*Robson de Moraes
A sociedade brasileira em seus encontros e desencontros, é retratada em inúmeras obras de diversos autores da mais diferentes correntes teóricas. Em algumas destas leituras está exposto um Brasil profundo, invisível aos olhos de uma elite que se esforça em desenraizar-se e travestir-se de moderna e global (no duplo sentido do termo, ou seja, mundializado e midiático), preservando preconceitos e práticas excludentes de um período colonial escravocrata, que insiste em se manter no ser e fazer presente de nossos dirigentes políticos e empresariais. Ensaios como Casa Grande e Senzala (Gilberto Freyre), Raízes do Brasil (Sérgio Buarque de Holanda), A Casa e a Rua (Roberto Da Matta), O Povo Brasileiro (Darcy Ribeiro), entre outros, revelam este Brasil negado pelos “Donos de Poder”, tal qual denominou Raymundo Faoro.

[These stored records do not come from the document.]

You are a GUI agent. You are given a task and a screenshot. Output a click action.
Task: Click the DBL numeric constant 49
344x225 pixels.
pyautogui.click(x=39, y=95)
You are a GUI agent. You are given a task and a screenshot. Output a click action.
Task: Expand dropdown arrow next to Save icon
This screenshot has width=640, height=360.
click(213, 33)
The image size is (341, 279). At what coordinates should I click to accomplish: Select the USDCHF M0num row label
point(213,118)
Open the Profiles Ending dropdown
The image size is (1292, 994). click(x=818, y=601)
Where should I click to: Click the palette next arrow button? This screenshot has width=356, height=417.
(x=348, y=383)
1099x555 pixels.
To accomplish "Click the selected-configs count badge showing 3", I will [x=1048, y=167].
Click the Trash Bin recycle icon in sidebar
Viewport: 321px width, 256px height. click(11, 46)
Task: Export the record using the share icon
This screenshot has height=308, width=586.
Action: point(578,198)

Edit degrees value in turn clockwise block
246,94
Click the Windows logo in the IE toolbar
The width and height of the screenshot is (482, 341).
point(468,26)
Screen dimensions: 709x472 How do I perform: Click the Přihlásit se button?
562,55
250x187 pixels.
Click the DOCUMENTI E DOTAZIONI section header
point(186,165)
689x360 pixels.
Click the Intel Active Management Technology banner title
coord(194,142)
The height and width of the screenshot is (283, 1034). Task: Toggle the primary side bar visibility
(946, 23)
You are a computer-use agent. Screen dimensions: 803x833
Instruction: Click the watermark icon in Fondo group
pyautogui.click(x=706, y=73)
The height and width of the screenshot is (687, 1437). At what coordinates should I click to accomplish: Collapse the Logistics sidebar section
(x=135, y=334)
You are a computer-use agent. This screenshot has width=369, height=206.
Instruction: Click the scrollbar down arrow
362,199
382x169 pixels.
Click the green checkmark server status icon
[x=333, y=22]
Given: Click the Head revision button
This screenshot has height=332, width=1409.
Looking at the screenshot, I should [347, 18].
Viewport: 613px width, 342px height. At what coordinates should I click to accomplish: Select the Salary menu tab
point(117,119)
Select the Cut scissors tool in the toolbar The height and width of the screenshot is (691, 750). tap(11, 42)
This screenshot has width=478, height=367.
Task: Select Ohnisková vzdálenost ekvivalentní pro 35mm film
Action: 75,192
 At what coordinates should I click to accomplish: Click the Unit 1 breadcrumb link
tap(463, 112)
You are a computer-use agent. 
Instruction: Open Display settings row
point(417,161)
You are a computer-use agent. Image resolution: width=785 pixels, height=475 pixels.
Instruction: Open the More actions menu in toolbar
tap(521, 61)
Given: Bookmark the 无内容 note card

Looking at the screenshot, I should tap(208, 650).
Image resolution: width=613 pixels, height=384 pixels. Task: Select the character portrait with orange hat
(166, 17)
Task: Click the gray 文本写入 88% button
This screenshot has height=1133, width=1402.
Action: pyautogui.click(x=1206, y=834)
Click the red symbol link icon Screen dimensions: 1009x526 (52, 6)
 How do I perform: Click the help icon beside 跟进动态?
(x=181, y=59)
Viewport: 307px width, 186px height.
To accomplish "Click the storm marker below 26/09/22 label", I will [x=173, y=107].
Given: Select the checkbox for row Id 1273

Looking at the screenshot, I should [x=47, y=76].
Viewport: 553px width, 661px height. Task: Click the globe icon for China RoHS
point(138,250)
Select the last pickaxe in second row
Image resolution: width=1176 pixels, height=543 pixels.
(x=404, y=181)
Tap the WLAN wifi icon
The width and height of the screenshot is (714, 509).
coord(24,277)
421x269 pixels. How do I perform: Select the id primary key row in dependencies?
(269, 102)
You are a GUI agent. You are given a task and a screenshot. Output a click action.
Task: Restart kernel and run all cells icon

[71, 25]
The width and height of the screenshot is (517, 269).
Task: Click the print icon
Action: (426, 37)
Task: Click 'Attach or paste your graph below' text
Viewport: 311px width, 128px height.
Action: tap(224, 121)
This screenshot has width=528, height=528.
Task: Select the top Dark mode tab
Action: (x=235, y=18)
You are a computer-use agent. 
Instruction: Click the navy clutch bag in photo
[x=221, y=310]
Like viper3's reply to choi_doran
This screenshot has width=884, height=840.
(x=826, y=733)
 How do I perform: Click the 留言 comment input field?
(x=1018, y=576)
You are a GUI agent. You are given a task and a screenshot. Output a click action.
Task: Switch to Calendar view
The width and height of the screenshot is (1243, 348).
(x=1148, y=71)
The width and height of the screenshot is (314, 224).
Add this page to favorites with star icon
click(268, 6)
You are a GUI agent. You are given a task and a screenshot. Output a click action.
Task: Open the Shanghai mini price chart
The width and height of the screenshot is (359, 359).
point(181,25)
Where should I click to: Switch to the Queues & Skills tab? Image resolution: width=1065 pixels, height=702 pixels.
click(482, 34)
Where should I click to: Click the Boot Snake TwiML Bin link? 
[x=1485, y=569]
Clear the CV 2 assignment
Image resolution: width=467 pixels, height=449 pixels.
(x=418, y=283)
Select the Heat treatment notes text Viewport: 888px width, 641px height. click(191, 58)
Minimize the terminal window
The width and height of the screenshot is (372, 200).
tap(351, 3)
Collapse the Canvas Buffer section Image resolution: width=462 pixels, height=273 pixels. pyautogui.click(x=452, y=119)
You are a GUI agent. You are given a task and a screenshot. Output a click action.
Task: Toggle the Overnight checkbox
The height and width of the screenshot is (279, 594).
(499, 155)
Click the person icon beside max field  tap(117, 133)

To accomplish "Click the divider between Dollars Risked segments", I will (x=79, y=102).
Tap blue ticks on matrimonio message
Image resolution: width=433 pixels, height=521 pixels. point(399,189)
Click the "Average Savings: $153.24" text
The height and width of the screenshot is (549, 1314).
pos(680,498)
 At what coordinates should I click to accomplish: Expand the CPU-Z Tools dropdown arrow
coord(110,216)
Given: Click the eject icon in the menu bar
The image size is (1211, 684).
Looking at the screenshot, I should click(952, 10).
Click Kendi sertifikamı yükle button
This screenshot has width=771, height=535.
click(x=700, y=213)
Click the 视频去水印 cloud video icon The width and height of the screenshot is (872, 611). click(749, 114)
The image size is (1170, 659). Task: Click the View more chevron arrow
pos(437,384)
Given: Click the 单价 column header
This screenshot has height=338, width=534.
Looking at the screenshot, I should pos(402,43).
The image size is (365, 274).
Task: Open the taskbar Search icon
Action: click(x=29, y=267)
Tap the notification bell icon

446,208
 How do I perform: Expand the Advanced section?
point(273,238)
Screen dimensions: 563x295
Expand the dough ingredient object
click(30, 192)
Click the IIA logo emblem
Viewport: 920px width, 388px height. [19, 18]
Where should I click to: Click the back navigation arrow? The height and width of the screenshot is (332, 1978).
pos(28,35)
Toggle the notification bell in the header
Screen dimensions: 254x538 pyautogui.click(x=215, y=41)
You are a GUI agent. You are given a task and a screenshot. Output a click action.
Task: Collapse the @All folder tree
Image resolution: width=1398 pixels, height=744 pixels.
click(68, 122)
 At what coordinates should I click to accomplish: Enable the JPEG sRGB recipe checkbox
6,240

Em suas centenas de milhões de pessoas, o país é uma nação inacabada, efetivada por um Estado negador dos Diretos mais elementares e inalienáveis, produtora de uma absurda contradição: enquanto nos gabamos de ter alcançado a oitava economia do planeta (segundo o relatório do FMI para o ano de 2009), nos mantemos em septuagésimo quinto em qualidade de vida (levando em conta o IDH), atrás da Albânia e de Trinidad e Tobago. Temos Desenvolvimento Humano inferior a de países a pouco atolados em guerras civis como a Croácia e Montenegro. Na América do Sul estamos mais atrasados que o pequeno Uruguai, atrás da Argentina, do Chile e da contestada Cuba.
Já se tornou evidente que não há “Dois Brasis”, como nos apontou a clássica obra de Jacques Lambert e tão bem criticado por Chico de Oliveira em sua Crítica da Razão Dualista, mas uma perversa combinação que engloba realidades distintas em um mesmo Território, marcado pela heterogeneidade de Classes, Etnias, Culturas, Saberes e Economias.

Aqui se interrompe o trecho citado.